‘As Living as Opera Can Get’: John Cage’s Anarchic Anti-Canon

The start was typical: Oper Frankfurt in Germany asked John Cage to write an opera.

But the premiere, in 1987, was unlike anything in opera up to that point. Cage, an American maverick whose philosophical, socially conscious works at the time were based on chance, mapped out an elaborate scheme for a show that would bring the entirety of European opera onto the same stage — at the same time.
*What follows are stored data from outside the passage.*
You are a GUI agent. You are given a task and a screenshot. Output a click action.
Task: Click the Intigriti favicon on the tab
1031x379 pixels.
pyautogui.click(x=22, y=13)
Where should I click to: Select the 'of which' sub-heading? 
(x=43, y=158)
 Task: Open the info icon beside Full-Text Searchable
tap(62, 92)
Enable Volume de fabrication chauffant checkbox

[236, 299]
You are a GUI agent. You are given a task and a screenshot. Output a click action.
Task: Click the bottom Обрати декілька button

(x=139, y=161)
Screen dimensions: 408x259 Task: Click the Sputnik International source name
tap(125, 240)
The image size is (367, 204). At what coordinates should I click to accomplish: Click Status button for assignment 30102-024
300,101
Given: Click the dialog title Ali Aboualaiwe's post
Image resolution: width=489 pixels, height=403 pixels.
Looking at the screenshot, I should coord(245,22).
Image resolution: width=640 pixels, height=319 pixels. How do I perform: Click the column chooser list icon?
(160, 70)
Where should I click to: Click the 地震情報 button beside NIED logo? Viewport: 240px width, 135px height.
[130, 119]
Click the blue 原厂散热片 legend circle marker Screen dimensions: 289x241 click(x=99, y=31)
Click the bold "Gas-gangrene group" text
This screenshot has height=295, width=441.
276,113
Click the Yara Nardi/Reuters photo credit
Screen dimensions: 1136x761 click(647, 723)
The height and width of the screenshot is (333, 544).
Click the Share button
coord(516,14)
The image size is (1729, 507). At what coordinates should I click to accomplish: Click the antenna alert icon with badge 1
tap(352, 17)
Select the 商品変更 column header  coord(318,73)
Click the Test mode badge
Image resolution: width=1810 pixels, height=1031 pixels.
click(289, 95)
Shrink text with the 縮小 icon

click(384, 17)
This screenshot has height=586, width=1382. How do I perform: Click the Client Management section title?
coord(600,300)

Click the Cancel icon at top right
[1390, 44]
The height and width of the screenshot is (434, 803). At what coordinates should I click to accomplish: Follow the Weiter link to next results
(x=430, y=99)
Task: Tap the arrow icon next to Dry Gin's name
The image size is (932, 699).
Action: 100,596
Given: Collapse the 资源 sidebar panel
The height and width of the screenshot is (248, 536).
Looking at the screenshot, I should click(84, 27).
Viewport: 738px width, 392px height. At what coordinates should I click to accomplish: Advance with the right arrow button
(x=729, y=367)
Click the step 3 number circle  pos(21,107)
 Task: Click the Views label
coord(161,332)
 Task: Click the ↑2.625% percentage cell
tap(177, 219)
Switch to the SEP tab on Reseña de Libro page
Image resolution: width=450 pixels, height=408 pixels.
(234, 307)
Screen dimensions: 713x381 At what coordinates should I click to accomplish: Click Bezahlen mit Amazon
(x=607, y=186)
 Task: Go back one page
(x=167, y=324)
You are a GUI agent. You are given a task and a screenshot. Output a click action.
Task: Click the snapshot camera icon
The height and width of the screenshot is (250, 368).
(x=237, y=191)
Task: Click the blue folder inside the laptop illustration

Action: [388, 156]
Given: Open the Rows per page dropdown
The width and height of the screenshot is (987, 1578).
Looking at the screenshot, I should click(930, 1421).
It was called “Europeras 1 & 2,” an enormous undertaking of controlled chaos, engineered with an eye toward history and populist reclamation, hence the title that implies both “Euro operas” and “your operas.” Each element, its rollout determined by the I Ching, unfolded independently from all others: Singers performed arias unrelated to the instrumental accompaniment, which was unrelated to the scenic and lighting design, as well as stage directions. (Audience members also received varied plot synopses that read like opera Mad Libs.)

The public wasn’t exactly equipped to receive what Cage had served them. Laura Kuhn, who runs the John Cage Trust and worked with him as he prepared “Europeras 1 & 2,” wrote in her dissertation on the piece that the reception in Frankfurt varied from “overt enthusiasm to no less overt bewilderment or disdain.”

But Cage kept going. At the Almeida Festival in 1990, he premiered “Europeras 3 & 4,” which will receive a rare revival this week at Detroit Opera, in a production directed by Yuval Sharon. In Cage’s series of works, which concluded with “Europera 5” in 1991, the whole became greater than its parts, with affection alongside the anarchy, and the feeling, Sharon said, that “this is as living as opera can get.”

Yuval Sharon, left, the director of “Europeras 3 & 4” in Detroit, with the associate director, Alexander Gedeon.Credit…Brittany Greeson for The New York Times

In Cage’s time, there were those who appreciated what Cage was doing. As “Europeras 1 & 2” was arriving in the United States, the artist and critic Richard Kostelanetz wrote that “by running innocently amok in European culture, Cage has come as close as anyone to writing the Great American Opera, which is to say, a great opera that only an American could make.”